The Discerning Texan
All that is necessary for evil to triumph, is for good men to do nothing.
-- Edmund Burke
-- Edmund Burke
Sunday, December 30, 2007
China's Economy: 40% smaller than advertised
The "Great Fall of China" (h/t Glenn; emphasis is mine):
The most important story to come out of Washington recently had nothing to do with the endless presidential campaign. And although the media largely ignored it, the story changes the world.Read the rest here.
The story's unlikely source was the staid World Bank, which published updated statistics on the economic output of 146 countries. China's economy, said the bank, is smaller than it thought.
About 40% smaller.
China, it turns out, isn't a $10-trillion economy on the brink of catching up with the United States. It is a $6-trillion economy, less than half our size. For the foreseeable future, China will have far less money to spend on its military and will face much deeper social and economic problems at home than experts previously believed.
What happened to $4 trillion in Chinese gross domestic product?
Statistics. When economists calculate a country's gross domestic product, they add up the prices of the goods and services its economy produces and get a total -- in dollars for the United States, euros for such countries as Germany and France and yuan for China. To compare countries' GDP, they typically convert each country's product into dollars.

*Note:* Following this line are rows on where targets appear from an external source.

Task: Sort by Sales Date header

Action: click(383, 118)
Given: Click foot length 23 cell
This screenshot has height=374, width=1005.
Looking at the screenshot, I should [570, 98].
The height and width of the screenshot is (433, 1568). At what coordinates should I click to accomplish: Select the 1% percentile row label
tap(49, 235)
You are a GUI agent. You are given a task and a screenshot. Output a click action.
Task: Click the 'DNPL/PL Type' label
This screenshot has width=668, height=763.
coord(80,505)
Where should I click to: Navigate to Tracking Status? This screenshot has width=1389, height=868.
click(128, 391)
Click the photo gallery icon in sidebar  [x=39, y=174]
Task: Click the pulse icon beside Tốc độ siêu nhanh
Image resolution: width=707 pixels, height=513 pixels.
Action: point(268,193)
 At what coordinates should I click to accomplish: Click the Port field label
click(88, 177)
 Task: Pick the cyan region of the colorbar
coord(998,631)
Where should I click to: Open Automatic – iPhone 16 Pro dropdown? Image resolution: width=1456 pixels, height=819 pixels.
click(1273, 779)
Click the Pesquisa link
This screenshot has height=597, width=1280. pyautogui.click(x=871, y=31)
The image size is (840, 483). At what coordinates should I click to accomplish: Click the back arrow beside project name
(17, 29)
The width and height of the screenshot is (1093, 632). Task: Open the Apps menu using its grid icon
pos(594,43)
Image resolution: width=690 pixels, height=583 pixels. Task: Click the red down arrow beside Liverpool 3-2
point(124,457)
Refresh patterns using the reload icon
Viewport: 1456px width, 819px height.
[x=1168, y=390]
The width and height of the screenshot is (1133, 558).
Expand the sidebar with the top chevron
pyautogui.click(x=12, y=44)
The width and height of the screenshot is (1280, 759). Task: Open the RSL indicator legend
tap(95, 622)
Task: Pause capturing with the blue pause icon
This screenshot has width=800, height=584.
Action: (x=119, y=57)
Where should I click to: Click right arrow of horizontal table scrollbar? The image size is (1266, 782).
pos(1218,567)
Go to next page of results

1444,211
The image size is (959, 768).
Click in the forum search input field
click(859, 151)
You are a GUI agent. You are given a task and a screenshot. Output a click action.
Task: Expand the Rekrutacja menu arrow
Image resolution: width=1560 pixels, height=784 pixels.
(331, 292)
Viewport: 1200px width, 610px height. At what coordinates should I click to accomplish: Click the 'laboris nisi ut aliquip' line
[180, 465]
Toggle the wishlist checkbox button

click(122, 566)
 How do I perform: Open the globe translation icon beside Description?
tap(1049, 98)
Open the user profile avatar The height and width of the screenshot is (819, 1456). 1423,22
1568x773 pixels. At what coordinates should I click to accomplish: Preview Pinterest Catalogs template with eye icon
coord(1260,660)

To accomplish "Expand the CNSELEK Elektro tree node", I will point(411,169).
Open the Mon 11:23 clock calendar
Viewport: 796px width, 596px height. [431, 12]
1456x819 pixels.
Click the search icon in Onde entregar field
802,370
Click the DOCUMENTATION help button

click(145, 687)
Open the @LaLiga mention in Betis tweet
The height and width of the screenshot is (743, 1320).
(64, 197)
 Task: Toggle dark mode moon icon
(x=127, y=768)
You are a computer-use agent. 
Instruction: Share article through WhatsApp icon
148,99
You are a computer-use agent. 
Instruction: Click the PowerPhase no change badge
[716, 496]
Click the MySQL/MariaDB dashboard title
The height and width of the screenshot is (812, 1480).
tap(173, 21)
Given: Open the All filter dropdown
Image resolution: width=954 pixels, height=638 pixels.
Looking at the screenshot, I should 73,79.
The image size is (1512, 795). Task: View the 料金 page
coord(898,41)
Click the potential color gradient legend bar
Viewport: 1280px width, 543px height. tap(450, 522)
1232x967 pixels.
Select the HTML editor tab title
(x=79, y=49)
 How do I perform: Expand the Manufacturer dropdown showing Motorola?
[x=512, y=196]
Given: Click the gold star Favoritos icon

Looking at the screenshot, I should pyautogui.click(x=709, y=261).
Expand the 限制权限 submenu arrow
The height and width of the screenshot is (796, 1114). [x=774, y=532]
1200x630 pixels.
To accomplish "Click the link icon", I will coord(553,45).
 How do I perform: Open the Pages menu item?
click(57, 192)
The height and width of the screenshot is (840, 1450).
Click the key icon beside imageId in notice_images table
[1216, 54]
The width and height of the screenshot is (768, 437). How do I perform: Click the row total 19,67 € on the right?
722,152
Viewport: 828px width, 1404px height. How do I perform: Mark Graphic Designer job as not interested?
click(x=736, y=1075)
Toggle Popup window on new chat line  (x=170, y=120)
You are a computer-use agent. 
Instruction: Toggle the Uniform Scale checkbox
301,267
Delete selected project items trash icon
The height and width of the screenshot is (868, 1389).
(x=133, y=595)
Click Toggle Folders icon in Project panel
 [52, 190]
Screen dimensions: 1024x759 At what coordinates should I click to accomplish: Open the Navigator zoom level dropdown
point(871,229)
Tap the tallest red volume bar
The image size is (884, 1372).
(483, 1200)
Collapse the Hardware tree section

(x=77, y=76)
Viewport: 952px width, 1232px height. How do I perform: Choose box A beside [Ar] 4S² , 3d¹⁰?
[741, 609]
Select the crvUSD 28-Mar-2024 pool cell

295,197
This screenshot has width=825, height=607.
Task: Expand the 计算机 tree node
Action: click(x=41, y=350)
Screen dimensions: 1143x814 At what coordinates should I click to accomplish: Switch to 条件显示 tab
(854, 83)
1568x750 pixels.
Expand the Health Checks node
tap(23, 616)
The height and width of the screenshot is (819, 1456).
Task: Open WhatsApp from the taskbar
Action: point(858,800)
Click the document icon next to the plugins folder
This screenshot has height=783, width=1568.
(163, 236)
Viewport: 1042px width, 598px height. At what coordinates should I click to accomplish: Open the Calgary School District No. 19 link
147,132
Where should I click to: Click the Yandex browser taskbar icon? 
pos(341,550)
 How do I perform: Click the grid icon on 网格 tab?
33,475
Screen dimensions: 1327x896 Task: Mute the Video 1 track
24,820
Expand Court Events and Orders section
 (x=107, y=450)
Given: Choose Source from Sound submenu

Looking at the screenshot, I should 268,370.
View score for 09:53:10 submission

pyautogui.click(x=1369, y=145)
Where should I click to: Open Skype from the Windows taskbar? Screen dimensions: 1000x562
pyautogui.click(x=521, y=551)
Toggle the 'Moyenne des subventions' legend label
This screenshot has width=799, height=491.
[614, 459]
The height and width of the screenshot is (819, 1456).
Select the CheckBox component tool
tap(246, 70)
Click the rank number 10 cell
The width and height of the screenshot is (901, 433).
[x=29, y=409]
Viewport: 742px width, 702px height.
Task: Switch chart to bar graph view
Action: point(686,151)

The simplest way to do this is to use exchange rates. In 2006, the World Bank calculated that China produced 21 trillion yuan worth of goods and services. Using the market exchange rate of 7.8 yuan to the dollar, the bank pegged China's GDP at $2.7 trillion.
That number is too low. For one thing, like many countries, China artificially manipulates the value of its currency. For another, many goods in less developed economies such as China and Mexico are much cheaper than they are in countries such as the United States.
To take these factors into account, economists compare prices from one economy to another and compute an adjusted GDP figure based on "purchasing-power parity." The idea is that a country's GDP adjusted for purchasing-power parity provides a more realistic measure of relative economic strength and of living standards than the unadjusted GDP numbers.
Unfortunately, comparing hundreds and even thousands of prices in almost 150 economies all over the world is a difficult thing to do. Concerned that its purchasing-power-parity numbers were out of whack, the World Bank went back to the drawing board and, with help from such countries as India and China, reviewed the data behind its GDP adjustments.
It learned that there is less difference between China's domestic prices and those in such countries as the United States than previously thought. So the new purchasing-power-parity adjustment is smaller than the old one -- and $4 trillion in Chinese GDP melts into air.
The political consequences will be felt far and wide. To begin with, the U.S. will remain the world's largest economy well into the future. Given that fact, fears that China will challenge the U.S. for global political leadership seem overblown. Under the old figures, China was predicted to pass the United States as the world's largest economy in 2012. That isn't going to happen.